Chez les Russes, dans cette sainte Russie, comme ses habitants l’appellent, les funérailles devaient être entourées de la pompe religieuse, sanctifiées par les prières du prêtre. C’est ce qui a lieu. Le convoi funèbre s’avance conduit par le pope, reconnaissable à sa longue barbe et à sa chevelure flottante, un diacre l’assiste. Arrivé au lieu de sépulture, le mort reçoit l’encens et l’eau bénite qui doit le purifier de ses souillures, puis le pope récite les prières liturgiques. Les Russes considèrent comme un honneur et s’estiment heureux de pouvoir s’assurer la sépulture dans un monastère ; c’est pourquoi souvent des princes, à la veille de leur mort, ont pris l’habit monastique.

Étudions maintenant les rites funèbres chez les Musulmans et pénétrons dans l’Afrique et dans l’Asie où ils sont plus de cent millions.
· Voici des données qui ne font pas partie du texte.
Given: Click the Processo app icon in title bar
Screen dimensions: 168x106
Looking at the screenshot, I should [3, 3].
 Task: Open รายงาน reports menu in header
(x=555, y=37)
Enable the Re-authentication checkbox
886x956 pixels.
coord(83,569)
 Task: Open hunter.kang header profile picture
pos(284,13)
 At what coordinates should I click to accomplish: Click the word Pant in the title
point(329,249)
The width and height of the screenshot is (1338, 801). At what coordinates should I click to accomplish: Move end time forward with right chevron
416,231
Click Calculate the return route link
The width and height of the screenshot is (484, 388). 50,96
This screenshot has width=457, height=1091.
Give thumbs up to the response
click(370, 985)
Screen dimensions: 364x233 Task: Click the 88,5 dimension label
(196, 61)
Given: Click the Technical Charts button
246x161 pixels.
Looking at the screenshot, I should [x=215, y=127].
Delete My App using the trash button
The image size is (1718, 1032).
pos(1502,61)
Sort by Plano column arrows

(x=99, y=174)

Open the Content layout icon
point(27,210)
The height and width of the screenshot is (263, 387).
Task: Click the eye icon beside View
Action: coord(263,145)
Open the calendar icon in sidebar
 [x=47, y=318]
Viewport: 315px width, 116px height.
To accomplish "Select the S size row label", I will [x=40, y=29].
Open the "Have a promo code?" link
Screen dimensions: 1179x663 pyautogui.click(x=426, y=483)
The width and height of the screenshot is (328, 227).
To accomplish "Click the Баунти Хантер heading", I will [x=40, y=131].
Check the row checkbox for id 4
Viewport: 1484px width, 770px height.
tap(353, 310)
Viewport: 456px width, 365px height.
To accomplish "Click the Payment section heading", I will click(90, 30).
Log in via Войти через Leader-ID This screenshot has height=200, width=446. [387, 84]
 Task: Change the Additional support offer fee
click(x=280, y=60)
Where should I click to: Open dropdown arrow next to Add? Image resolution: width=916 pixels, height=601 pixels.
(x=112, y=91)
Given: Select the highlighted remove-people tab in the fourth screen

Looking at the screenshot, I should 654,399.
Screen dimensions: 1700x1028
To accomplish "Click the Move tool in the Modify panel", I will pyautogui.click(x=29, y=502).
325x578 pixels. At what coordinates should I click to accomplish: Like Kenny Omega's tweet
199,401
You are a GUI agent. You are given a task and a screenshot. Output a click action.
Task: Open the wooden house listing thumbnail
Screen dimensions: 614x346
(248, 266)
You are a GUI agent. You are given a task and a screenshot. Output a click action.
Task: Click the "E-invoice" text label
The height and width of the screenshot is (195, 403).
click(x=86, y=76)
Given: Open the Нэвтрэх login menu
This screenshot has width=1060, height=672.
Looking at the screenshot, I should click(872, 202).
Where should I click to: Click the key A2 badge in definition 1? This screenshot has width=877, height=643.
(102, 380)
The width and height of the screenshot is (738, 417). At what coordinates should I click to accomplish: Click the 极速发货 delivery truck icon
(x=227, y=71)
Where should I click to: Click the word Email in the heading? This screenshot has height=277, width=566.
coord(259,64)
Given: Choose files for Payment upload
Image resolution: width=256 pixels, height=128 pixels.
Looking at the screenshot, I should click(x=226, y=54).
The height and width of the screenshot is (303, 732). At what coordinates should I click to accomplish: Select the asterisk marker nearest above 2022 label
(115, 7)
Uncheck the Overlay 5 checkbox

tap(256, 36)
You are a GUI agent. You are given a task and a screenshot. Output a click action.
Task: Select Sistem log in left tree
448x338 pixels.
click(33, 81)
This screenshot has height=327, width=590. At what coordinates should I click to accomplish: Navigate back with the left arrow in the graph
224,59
Les sectateurs de Mahomet qui le considèrent comme l’envoyé de Dieu et le dernier des prophètes, formulent ainsi leur foi : « Il n’y a de Dieu que Dieu, et Mahomet est son prophète. » Le Coran, le livre de la foi, dicté par Dieu lui-même à Mahomet exprime en plusieurs de ses textes la croyance en la résurrection des corps. La conséquence naturelle de cette croyance est l’intervention de la religion dans les funérailles des Mahométans. Si le mort est un personnage important, le Marabout ou le muphti préside les obsèques. Dans les autres cas, le derviche se rend au domicile mortuaire et y récite des prières. Ces prières terminées, on se presse autour du cadavre pour avoir la faveur de le porter, car le prophète a dit : « Chaque pas que vous ferez en portant un mort vous vaudra la remise de dix péchés ». Le cortège se grossit rapidement des personnes qu’il rencontre, désireuses qu’elles sont d’obtenir, selon la promesse du prophète, la rémission d’un péché en suivant le corps du mort « l’espace de quarante pas ».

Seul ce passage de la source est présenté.